I wasn’t sure I’d ever be able to remove her from my life until she kicked my younger brother out of the house. His girlfriend was pregnant which she claimed had nothing to do with it but I felt enraged at her callousness. I didn’t like how she treated other people and so I decided to never speak to her again. I never changed my mind.


I tried to envision B. at eighteen and what her grandmother would do if she was young and pregnant. Would she be supportive? Would B. have to spend the rest of her life hearing her grandmother speak about her critically? All of these reasons made me glad to never have to speak to her again. I didn’t think my mother was nice. I didn’t find her loving. I still resented her for not fighting for custody of me when my parents got divorced. I still resented her for the comments she made about B. and my Husband. I thought I would always resent her.


But I don’t. Not anymore. I don’t resent or hate anyone I no longer speak to. Not even my “mother”. I am not for her and she is not for me. Not every family member has to continue being in your life. But how the fuck are you supposed to heal from barbs designed to wound?


You laugh about them.


Because here’s a fifty plus year old woman judging a fucking baby.
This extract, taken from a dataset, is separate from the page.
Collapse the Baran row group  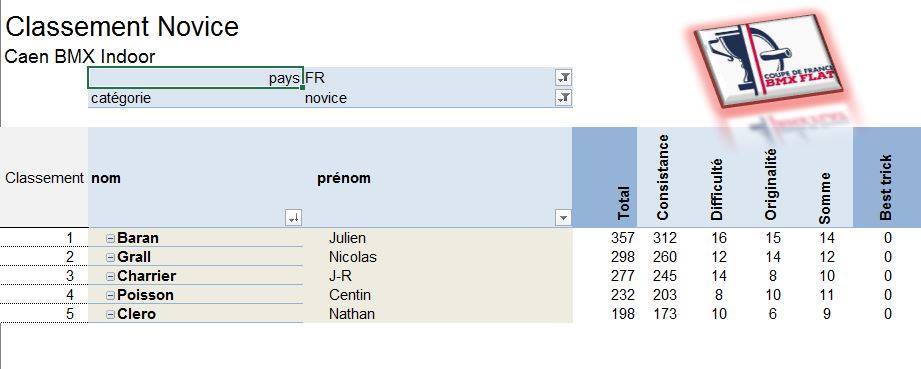point(110,238)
There is nothing about that that isn’t funny. It sounds mean to say that this woman is laughable to me now but it’s the truth. When I am asked about her I am not sad or wistful. I laugh. Because there’s nothing else to do or think or be. And that’s how I’ve learned to get through everything. Laughter. Because nobody has the power to make me sad or make me question my parenting except me.


So if someone has upset you and you feel yourself getting bogged down in their negativity I challenge you to laugh at their comments. Laugh at what they said. Make a joke of it. For me, at least, it’s the only way through and it is, ultimately, life changing.